Mais pas cette fois. Quelque chose était différent. Encore plus différent. Là ça n'était pas les cavernes, ça il s'y était presque habitué, mais quelque chose d'autre, tout autour de lui. L'eau était différente de d'habitude, pas visqueuse et lente comme l'était normalement l'eau de l'océan humain, mais filante, légère, presque aérienne ; il pouvait même en sentir les mouvements sur sa peau, et cela le perturbait. L'odeur également était différente — car le pêcheur pouvait sentir l'odeur de l'eau —, les effluves de vase et de limon ayant fait place à quelque chose de plus subtil et discret, qu'il n'arrivait pas bien à caractériser.

Pour la première fois de sa longue vie, il se sentait de trop, pas à sa place. Tout autour de lui lui renvoyait la désagréable impression d'être un parasite, comme si le véritable propriétaire de la maison était enfin rentré de congés. Mais qu'à cela ne tienne, il n'était pas question qu'il périsse sans se battre, et si les limules avaient pu s'approprier ce nouvel environnement, il n'y avait pas de raison qu'il n'en soit pas de même pour lui.
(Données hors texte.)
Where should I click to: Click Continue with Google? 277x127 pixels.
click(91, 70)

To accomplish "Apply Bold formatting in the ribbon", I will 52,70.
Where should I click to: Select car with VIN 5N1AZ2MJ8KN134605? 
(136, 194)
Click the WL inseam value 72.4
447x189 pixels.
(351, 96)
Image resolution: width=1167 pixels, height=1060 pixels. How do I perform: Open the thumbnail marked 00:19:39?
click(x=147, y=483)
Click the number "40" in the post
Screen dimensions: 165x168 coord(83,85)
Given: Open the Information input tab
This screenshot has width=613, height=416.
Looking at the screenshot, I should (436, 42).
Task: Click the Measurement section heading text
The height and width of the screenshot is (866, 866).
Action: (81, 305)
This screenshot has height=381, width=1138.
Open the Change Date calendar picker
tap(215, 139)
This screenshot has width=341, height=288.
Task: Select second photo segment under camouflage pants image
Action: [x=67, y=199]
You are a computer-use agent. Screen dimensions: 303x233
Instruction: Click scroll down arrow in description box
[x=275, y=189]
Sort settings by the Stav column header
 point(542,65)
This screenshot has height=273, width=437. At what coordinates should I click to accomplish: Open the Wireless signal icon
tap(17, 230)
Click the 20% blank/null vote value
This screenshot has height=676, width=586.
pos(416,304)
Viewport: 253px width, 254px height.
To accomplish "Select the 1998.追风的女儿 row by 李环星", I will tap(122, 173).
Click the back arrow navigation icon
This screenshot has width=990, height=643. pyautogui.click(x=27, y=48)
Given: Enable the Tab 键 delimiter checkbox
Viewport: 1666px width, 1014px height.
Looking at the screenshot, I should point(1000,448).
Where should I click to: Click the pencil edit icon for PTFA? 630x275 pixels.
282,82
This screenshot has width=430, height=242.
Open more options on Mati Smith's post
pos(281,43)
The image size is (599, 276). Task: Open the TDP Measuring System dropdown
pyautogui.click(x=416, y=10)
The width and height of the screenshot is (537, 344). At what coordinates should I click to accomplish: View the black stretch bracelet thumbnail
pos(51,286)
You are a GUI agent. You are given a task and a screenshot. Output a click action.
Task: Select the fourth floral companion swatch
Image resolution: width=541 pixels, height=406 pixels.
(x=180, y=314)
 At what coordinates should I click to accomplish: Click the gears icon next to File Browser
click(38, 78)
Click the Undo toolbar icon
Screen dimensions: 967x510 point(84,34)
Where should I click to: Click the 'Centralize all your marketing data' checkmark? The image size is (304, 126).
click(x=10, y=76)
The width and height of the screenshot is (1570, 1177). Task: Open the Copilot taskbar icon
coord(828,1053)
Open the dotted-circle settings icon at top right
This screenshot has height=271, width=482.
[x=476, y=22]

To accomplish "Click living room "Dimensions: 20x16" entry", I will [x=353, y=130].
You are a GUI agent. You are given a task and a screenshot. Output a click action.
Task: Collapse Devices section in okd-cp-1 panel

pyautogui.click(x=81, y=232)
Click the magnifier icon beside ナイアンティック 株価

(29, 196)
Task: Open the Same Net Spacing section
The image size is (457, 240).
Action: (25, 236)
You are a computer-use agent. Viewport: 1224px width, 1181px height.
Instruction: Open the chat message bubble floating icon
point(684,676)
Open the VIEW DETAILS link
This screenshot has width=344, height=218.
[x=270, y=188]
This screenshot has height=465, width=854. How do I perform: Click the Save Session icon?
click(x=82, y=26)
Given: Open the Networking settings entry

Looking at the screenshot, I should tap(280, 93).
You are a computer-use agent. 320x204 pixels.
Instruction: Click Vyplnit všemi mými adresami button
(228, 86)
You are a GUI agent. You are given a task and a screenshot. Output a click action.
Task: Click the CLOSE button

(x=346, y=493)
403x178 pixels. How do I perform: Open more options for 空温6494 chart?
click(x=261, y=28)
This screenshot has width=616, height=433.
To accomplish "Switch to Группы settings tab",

Les premières cavernes ne lui posèrent pas de grande difficulté, il était encore en terrain connu. Seule une pointe de tristesse le ralentit succinctement lorsqu'il traversa le complexe des grottes amygdaliennes, en les voyant vides de toute vie. C'était pourtant là qu'on trouvait les meilleures limules, et plusieurs souvenirs de bombance lui revinrent en mémoire brièvement.

Mais il n'eut pas le temps de se perdre longtemps dans ses souvenirs, voyant qu'il s'était réellement égaré. Il était pourtant resté jusque là en terrain connu, mais au lieu d'atteindre les cavernes limbiques comme c'était prévu, il se trouvait dans un nouveau réseau amygdalien. Comment était-ce possible ? Et par dessus le marché, la qualité de l'eau avait encore changé. S'il ressentait toujours celle dans laquelle il nageait jusque là, il avait la sensation qu'elle s'était mélangée à une autre, tout aussi perturbante, mais différente de la première. Il n'y avait qu'une seule explication possible qui lui venait à l'esprit, mais c'était impossible, l'esprit humain n'avait normalement pas cette faculté…

Mais peu importe, il ne pouvait pas rester là plus longtemps, autrement il serait trop affaibli pour continuer sa route. Son salut vint d'un petit groupe de limules qui fit irruption à cet instant par une galerie qu'ils venaient de creuser. Ils étaient tellement jeunes qu'il ne s'y serait jamais intéressé auparavant, mais là… Il put en saisir quelques uns et reprendre des forces bienvenues, mais ça n'était pas suffisant. Il lui en fallait plus, et surtout il lui fallait comprendre. Cette nouvelle galerie semblait se prolonger assez loin en profondeur, cela ferait un bon point d'entrée dans l'inconnu.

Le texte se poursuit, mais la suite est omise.